- ESERCIZI
[A] Nel testo sugli errori nel calcio, elenca gli anni indicati tra parentesi, nell'ordine in cui compaiono.
[B] Trascrivi fedelmente dal testo sugli errori nel calcio tutto ciò che va da "L’indecisione fatale di" fino a "della leggenda (2022).".
[C] Secondo il testo sugli errori nel calcio, in quale notte avvenne la testata di Zidane all'Olympiastadion?

- ESTRATTO
Il lato nobile del gioco
Il calcio è uno sport che si gioca con i piedi, appendici del corpo meno sensibili delle mani per controllare e colpire una palla, e conseguentemente più inclini all’errore. Gli eventi tecnici registrati durante una gara sono migliaia: in questo flusso gli sbagli, gli agganci mancati, gli interventi fuori tempo, le piccole o grandi imprecisioni nel dosaggio di un passaggio superano di gran lunga le azioni che si concludono con esito positivo.
Contrariamente a quanto avviene nella musica, o nel ballo per esempio, la popolarità dello sport più seguito al mondo non è quindi influenzata dalla perfetta sincronia di un’esibizione senza macchie, bensì dalle emozioni convulse e imponderabili generate ogni maledetta domenica, e martedì o mercoledì o giovedì per le coppe, nei 95 minuti (spesso i 5’ di recupero, intasati di stanchezza, rappresentano lo spannung delle emozioni). A tali emozioni, è doveroso ricordarlo, contribuiscono tanto le prodezze quanto gli errori.
La stessa storia del calcio è una storia di errori.
Roby Baggio nel forno di Pasadena che alza sopra la traversa il rigore-simbolo del Mondiale americano (1994).
Il tiraccio dagli undici metri di Antonio Cabrini contro la Germania Ovest, al Bernabeu, la cui memoria è annacquata dalla trionfale ripresa degli Azzurri di Bearzot (1982).
L’indecisione fatale di Oliver Kahn, che nell’ultimo atto del Mondiale nippo-coreano favorisce Ronaldo e rende il Brasile pentacampeao (2002).
John Terry, londinese doc, bandiera nonché capitano del Chelsea, che frana sul dischetto sotto la pioggia moscovita, mancando l’appuntamento con il destino che avrebbe consegnato ai Blues la prima Champions League (2008).
Kolo Muani, ragazzo della periferia parigina – un provino alla Cremonese nel curriculum in età adolescenziale – e l’erroraccio nell’ultima azione della finale di Doha, proprio sulla palla che avrebbe sottratto a Messi la Coppa del Mondo della leggenda (2022).
Senza parlare degli sbandamenti emotivi, delle voragini psico-fisiche che hanno spalancato rimonte, sconfitte drammatiche e crolli inattesi. Il Brasile del ’50 che si suicida nel Maracanzo. Il Bayern che al 91° minuto ha vinto la Champions, al 92° subisce la prima rete e al 93° si inchina al Manchester United tra le lacrime crepuscolari di Matthaus. L’illogica eclissi del Milan di Ancelotti a Istanbul. La folle testata di Zidane all’Olympiastadion, nella notte del 9 luglio 2006.
Cosa sarebbe il calcio senza tutta questa imperfezione? Cosa racconteremmo senza queste fragorose cadute di calciatori e uomini fallibili? Con ogni probabilità, uno sport noioso e dimenticato.
La chiave per vincere: sbagliare!
Semplicemente, un calcio senza errori non può esistere.

- RIGHE ESTRATTE
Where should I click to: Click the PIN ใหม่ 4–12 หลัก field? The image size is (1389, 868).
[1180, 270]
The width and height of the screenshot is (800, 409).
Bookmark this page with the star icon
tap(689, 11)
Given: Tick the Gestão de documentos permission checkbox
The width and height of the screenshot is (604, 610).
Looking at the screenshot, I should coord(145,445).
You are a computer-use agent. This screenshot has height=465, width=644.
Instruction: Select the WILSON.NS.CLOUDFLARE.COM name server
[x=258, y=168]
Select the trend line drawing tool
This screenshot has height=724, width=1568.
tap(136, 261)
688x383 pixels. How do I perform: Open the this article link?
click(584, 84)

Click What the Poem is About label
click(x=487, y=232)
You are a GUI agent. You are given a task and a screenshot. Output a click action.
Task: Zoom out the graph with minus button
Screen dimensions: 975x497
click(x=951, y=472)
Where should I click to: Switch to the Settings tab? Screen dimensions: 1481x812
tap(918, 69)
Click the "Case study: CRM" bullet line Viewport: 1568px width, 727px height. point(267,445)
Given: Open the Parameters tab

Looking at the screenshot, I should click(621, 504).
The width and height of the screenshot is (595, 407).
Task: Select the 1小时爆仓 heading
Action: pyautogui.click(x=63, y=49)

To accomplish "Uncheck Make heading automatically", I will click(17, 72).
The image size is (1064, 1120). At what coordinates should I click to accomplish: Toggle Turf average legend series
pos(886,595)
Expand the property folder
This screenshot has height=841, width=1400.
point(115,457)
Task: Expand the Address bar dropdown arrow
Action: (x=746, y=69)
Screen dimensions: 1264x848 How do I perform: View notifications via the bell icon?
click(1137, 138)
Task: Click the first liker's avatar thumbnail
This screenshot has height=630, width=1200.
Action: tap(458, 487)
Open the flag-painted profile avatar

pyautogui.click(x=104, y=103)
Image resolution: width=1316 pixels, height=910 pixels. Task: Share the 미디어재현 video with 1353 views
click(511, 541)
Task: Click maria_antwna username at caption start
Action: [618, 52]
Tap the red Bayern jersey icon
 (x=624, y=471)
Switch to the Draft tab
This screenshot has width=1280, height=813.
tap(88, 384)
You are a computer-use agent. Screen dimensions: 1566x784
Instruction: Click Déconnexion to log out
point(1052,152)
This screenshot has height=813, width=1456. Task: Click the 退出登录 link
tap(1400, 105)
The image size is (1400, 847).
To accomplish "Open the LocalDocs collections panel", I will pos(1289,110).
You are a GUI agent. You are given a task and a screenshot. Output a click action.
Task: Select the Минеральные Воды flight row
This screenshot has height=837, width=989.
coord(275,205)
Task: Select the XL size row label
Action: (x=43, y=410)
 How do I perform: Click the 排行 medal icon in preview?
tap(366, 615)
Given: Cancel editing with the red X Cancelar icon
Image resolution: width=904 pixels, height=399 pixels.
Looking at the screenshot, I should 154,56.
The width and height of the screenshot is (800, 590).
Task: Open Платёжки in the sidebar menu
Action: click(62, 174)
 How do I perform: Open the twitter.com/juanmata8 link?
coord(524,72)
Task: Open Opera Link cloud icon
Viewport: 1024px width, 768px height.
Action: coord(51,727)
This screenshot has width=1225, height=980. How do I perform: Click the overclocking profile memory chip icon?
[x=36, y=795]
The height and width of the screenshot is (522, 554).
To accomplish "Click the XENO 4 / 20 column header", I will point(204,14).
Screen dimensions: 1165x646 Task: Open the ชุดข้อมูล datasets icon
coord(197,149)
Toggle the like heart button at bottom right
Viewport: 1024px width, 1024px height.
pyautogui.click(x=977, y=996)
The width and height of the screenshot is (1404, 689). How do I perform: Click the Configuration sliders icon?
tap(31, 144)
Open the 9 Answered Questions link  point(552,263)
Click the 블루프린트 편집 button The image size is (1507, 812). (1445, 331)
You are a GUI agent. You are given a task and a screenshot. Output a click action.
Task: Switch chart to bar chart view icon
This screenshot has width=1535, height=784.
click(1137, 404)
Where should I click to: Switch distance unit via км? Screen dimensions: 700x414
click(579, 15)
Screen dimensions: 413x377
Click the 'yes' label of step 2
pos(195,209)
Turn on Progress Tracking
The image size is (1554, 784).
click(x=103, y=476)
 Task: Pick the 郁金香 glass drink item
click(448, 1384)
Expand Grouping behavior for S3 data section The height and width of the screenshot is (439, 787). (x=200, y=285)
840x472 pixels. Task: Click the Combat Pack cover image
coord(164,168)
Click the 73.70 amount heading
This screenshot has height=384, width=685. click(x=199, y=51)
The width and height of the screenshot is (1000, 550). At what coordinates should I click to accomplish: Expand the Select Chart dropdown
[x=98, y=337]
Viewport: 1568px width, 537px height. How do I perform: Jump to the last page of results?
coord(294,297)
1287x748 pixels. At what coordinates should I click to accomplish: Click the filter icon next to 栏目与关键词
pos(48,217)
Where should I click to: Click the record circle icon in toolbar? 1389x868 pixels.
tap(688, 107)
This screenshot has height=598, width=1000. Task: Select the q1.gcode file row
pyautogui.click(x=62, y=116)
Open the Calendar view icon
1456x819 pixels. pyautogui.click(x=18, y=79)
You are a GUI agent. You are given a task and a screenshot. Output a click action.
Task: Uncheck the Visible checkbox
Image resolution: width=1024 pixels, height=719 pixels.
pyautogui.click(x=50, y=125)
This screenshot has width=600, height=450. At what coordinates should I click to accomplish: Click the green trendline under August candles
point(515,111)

- RISPOSTE CORRETTE
[A] 1994, 1982, 2002, 2008, 2022

[B]
L’indecisione fatale di Oliver Kahn, che nell’ultimo atto del Mondiale nippo-coreano favorisce Ronaldo e rende il Brasile pentacampeao (2002).
John Terry, londinese doc, bandiera nonché capitano del Chelsea, che frana sul dischetto sotto la pioggia moscovita, mancando l’appuntamento con il destino che avrebbe consegnato ai Blues la prima Champions League (2008).
Kolo Muani, ragazzo della periferia parigina – un provino alla Cremonese nel curriculum in età adolescenziale – e l’erroraccio nell’ultima azione della finale di Doha, proprio sulla palla che avrebbe sottratto a Messi la Coppa del Mondo della leggenda (2022).

[C] Nella notte del 9 luglio 2006.